* [WORK TO BE COMPLETED] Which lines of the records below contain the word "will"? Copy each of them out.

* [RECORDS FOR THIS TASK]
━━━━━━━━━━━━━━━━━━━━

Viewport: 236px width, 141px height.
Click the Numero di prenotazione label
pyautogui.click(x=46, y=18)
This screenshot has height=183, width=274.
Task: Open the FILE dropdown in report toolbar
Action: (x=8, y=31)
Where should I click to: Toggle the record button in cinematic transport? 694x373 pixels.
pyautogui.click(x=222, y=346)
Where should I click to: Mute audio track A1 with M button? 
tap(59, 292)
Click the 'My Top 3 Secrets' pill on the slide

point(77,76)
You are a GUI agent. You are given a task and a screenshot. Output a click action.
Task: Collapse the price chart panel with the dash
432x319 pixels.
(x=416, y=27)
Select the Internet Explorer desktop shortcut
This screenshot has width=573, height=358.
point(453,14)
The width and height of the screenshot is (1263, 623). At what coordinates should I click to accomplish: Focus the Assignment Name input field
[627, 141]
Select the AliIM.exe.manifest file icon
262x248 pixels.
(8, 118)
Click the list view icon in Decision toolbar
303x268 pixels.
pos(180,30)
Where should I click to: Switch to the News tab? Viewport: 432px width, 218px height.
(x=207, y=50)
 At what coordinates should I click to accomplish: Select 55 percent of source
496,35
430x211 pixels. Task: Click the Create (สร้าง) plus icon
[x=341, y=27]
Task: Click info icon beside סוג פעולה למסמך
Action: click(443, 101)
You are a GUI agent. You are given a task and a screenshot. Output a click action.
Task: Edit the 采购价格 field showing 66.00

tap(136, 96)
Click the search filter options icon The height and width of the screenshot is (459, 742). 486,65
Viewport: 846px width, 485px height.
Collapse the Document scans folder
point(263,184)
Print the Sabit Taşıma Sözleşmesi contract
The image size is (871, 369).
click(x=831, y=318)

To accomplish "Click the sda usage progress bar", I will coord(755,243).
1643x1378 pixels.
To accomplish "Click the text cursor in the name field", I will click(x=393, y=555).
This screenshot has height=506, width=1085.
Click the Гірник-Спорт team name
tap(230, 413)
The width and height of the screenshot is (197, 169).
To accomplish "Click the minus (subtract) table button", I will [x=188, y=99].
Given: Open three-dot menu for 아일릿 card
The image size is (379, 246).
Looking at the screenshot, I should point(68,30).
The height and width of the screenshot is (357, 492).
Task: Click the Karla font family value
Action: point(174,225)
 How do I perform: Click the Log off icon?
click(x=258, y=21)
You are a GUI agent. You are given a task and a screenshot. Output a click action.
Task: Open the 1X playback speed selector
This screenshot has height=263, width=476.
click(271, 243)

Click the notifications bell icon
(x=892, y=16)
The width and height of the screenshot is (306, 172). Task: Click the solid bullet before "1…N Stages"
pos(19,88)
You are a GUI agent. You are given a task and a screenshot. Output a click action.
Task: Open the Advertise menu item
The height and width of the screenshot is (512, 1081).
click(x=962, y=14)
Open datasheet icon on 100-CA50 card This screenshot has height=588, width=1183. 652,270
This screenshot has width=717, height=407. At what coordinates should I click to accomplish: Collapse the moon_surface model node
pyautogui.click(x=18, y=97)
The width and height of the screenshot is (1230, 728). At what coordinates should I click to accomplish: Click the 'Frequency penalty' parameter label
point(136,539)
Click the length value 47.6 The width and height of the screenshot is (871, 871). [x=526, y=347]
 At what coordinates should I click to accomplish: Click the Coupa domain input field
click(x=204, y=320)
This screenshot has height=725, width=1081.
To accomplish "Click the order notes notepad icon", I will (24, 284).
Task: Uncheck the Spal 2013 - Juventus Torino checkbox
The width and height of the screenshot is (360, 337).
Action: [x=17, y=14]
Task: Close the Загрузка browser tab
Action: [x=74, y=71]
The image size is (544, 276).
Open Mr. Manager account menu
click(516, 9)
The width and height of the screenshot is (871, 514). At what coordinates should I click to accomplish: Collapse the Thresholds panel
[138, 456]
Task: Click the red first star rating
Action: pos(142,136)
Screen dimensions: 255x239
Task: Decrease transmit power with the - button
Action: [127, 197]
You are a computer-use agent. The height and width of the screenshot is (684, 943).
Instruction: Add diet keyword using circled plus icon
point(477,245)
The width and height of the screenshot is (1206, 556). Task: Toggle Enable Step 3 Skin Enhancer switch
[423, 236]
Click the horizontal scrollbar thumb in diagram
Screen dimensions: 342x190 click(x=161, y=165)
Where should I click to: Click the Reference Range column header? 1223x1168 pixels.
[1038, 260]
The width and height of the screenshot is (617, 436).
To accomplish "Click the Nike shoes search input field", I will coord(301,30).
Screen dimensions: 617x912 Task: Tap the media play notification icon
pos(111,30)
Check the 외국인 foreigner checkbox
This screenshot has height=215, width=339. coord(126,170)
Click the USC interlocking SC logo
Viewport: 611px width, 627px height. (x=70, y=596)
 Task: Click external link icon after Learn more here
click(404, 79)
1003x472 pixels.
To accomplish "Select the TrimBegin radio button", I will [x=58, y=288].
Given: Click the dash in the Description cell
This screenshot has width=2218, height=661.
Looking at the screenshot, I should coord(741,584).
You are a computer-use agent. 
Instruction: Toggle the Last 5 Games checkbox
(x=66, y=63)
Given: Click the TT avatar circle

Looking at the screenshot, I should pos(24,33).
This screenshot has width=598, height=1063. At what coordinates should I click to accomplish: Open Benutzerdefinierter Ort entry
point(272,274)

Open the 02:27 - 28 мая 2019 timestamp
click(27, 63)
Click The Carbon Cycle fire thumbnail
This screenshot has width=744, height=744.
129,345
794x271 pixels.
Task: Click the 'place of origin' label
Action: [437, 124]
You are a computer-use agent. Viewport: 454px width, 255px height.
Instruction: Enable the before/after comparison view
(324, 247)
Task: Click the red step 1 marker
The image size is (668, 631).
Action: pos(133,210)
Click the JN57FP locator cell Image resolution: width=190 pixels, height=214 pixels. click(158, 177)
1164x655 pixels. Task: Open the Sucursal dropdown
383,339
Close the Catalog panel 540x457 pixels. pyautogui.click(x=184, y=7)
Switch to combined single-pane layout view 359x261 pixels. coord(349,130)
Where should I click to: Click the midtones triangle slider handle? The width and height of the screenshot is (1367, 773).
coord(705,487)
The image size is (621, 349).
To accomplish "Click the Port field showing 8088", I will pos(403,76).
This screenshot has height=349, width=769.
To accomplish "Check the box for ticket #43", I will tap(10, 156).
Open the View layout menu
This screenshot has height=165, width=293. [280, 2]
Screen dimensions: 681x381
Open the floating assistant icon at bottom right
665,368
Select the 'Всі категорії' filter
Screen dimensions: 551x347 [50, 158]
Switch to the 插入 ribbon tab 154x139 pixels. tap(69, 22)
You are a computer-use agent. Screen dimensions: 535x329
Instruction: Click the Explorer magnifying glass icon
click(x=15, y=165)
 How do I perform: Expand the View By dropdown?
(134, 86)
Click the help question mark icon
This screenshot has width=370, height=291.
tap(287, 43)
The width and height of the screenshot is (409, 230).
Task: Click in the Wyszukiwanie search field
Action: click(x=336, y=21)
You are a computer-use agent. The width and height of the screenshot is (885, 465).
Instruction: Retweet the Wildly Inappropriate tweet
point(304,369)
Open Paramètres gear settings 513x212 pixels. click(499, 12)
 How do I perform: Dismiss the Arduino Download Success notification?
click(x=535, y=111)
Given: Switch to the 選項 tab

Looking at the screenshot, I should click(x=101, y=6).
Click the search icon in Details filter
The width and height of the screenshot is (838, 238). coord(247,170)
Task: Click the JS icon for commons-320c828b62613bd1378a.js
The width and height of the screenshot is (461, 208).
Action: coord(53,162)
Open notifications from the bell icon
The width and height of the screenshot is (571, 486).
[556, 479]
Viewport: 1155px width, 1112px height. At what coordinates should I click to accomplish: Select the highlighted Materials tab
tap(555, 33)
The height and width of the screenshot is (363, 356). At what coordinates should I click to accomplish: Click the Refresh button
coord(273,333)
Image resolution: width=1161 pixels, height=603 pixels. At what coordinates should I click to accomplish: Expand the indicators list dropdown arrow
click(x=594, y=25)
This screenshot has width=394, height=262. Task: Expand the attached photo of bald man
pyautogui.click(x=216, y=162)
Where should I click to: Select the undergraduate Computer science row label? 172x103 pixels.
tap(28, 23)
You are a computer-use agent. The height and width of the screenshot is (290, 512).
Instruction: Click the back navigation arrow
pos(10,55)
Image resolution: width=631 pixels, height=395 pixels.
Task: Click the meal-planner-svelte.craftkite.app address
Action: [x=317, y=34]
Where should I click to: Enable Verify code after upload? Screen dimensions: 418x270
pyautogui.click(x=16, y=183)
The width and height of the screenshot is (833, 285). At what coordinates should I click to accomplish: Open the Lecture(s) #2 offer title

━━━━━━━━━━━━━━━━━━━━

* [WRITTEN ANSWER]
To accomplish "Click the sda usage progress bar", I will coord(755,243).
To accomplish "Click the text cursor in the name field", I will click(x=393, y=555).
To accomplish "Click the minus (subtract) table button", I will [x=188, y=99].
To accomplish "Click the order notes notepad icon", I will (24, 284).
To accomplish "Click the Nike shoes search input field", I will coord(301,30).
To accomplish "Select the TrimBegin radio button", I will [x=58, y=288].
To accomplish "Click the Port field showing 8088", I will pos(403,76).
To accomplish "Check the box for ticket #43", I will tap(10, 156).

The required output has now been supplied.